"Mit Journalismus kann man Dinge verändern"
Kaschmir, Syrien, Irak: Andy Spyra arbeitet seit Jahren als dokumentarischer Beobachter an den gefährlichen Orten der Welt. Warum er aber ausdrücklich kein Kriegsfotograf sein will, erklärt er unserem Moderator Matthias Hanselmann.
Wo keiner hin will, dort ist Andy Spyra. Der 32-jährige Fotograf arbeitet seit Jahren an Kriegsfronten: in Kaschmir, in Syrien, im Irak oder in Nigeria.
Den renommierten Getty Images Grant erhält Spyra als erster deutscher Preisträger 2008 für seine allerersten Fotos. Er bereist auf eigene Faust Nordindien, gerät zufällig in den Bürgerkrieg in Kaschmir und drückt auf den Auslöser.
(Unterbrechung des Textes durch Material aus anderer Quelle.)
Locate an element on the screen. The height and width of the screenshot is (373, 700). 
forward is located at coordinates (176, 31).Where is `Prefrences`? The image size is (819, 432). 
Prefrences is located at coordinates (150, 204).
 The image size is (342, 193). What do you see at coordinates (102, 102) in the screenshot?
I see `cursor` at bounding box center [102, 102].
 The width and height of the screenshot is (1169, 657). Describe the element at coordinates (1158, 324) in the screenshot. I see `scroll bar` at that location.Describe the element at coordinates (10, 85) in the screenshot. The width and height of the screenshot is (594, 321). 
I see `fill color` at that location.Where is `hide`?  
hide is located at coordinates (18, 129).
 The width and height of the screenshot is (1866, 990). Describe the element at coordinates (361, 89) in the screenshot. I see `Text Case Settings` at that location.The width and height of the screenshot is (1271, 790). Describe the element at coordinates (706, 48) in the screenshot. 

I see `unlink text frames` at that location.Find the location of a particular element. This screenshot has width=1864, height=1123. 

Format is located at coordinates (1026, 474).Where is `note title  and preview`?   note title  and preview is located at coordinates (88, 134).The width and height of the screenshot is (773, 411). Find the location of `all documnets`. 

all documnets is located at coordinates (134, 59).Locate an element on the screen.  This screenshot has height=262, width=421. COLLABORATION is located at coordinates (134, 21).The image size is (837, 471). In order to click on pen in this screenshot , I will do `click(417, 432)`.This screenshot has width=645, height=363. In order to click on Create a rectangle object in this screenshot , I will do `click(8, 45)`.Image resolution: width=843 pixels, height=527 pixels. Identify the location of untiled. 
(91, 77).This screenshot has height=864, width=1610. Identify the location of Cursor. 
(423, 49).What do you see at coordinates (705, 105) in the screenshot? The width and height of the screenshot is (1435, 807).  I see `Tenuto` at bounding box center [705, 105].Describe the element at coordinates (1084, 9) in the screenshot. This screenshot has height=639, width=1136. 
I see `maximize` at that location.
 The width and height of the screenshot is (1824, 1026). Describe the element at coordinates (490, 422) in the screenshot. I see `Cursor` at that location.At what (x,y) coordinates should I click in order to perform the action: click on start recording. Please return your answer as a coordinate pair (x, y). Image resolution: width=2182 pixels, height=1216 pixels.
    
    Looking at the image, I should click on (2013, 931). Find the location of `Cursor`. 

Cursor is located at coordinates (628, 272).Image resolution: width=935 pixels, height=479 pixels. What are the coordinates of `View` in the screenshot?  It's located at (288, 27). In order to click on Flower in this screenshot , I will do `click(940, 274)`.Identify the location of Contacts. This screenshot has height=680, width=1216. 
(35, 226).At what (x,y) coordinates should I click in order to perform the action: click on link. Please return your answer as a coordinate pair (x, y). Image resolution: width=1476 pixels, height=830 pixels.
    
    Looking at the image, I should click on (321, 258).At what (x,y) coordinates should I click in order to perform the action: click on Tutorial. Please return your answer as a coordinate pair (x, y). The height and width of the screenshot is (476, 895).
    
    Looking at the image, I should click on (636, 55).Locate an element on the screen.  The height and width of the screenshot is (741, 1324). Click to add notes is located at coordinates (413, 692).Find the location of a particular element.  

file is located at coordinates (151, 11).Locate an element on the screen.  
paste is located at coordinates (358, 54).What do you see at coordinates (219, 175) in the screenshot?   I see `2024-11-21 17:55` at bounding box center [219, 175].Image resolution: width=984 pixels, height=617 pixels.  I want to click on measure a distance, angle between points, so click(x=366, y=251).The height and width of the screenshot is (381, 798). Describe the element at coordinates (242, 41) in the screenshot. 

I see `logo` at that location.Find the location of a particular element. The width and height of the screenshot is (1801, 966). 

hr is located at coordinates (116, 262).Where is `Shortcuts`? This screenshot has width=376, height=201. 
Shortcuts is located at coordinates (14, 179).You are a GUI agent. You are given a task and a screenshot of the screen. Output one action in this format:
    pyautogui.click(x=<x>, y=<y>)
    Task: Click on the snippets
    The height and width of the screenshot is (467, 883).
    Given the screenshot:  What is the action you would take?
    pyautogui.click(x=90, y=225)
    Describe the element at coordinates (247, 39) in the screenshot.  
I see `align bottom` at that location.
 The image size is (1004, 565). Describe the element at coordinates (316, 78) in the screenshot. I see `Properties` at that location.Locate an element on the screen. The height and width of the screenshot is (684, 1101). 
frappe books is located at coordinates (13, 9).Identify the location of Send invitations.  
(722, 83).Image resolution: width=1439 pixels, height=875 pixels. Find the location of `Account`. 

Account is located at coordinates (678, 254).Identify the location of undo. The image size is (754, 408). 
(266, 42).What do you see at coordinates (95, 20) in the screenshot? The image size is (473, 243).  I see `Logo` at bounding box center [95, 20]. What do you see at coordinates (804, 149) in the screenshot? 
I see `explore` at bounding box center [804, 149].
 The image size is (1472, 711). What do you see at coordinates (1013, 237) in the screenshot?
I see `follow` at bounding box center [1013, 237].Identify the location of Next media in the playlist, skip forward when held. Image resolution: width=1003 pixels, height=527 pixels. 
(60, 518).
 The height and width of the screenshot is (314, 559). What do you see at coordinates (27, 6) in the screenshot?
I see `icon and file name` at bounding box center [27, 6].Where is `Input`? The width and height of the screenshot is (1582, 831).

Kaschmir, Syrien, Irak, Nigeria: Der inzwischen 32-jährige Spyra arbeitet seit Jahren als dokumentarischer Beobachter an den gefährlichen Orten der Welt. Er ist der Fotograf der Angst und des menschlichen Leides – fast immer in Schwarz-Weiß, meistens konzentriert auf ein Detail oder ein Gesicht.
Kein Kriegsfotograf
Wichtig sei ihm "der Mensch im Krieg aber auch darüber hinaus, Menschenschicksäle und wie Menschen mit solchen extremen Situationen umzugehen vermögen - Menschen oder eben auch ganze Gesellschaften".
Ausdrücklich will er nicht als Kriegsfotograf bezeichnet werden. Er konzentriere sich auf die Konsequenzen des Krieges und dokumentiere deshalb Menschen und ihr Schicksal oftmals über einen langen Zeitraum. Fünf Jahre lang verfolgt Spyra mit seiner Kamera beispielsweise, die Vertreibung der Christen aus Syrien oder dem Irak.
"Dieses Thema - Christen im Nahen Osten - ist ja ein Thema wo es um Religionen und um Religionskonflikte geht, und das ist ein Thema, was mich persönlich auch sehr interessiert."
Im Irak, erzählt er, hätten 1,3 Millionen Christen gelebt. Nach neuesten Schätzungen seien es inzwischen nur noch circa 200 000. Exemplarisch sei die Entwicklung des christlichen Dorfes Karakosh bei Mossul. Dort lebten inzwischen nur noch die Alten, die Jungen seien geflohen. Spyra dokumentiert die Entwicklung des Dorfes in einem soeben erschienenen selbstverlegten Fotobuch:
"Nicht, weil ich unbedingt so religiös wäre, aber weil ich durchaus ein Zugang dazu habe. Weil mich diese Thematik fasziniert, was kann Religion mit Menschen machen im Guten wie im Schlechten, und ich habe für beide Extreme ganz tolle Beispiele gefunden oder tragische Beispiele eben auch."
In der Regel hält er sich mehrere Wochen in den Krisenregionen auf. Auch in Nigeria war er schon mehrmals. Der Afrikakenner und Publizist Michael Obert und Spyra schafften es 2014 als erste deutsche Medienvertreter einen hochrangigen Vertreter der Terrorgruppe Boko Haram zu treffen. Sie trafen auch Mädchen, die von den Radikalen entführt worden waren . Sie zu fotografieren, sei schwierig gewesen:
"Ich gehe ganz oft ganz offen auf Menschen zu. Mir ist es ganz wichtig, eine Beziehung zu den Personen aufzubauen, die ich porträtiere. Da passiert viel über Körpersprache, über Mimik, über Augenkontakt auch - also gar nicht über die Sprache. Wir sprechen dieselbe Sprache, alles fließt durch einen Übersetzer durch. Und ich glaube viel geht dabei verloren."
Nach einigen seiner Reisen sei vor allem das Zurückkommen in seine Heimat Hagen schwierig. Als Journalist stoße er manchmal an die Grenzen der Objektivität und auch Angst kenne er, aber die schütze auch vor Dummheiten. Wichtig sei ihm, "dass man eben mit Journalismus Dinge verändern kann, vor Ort Realität verändern kann und Leben verändern kann - zum Positiven." So habe er mit einem Kollegen Geld gesammelt für Menschen in Nigeria. Fast 80.000 Euro seien da schon zusammen gekommen.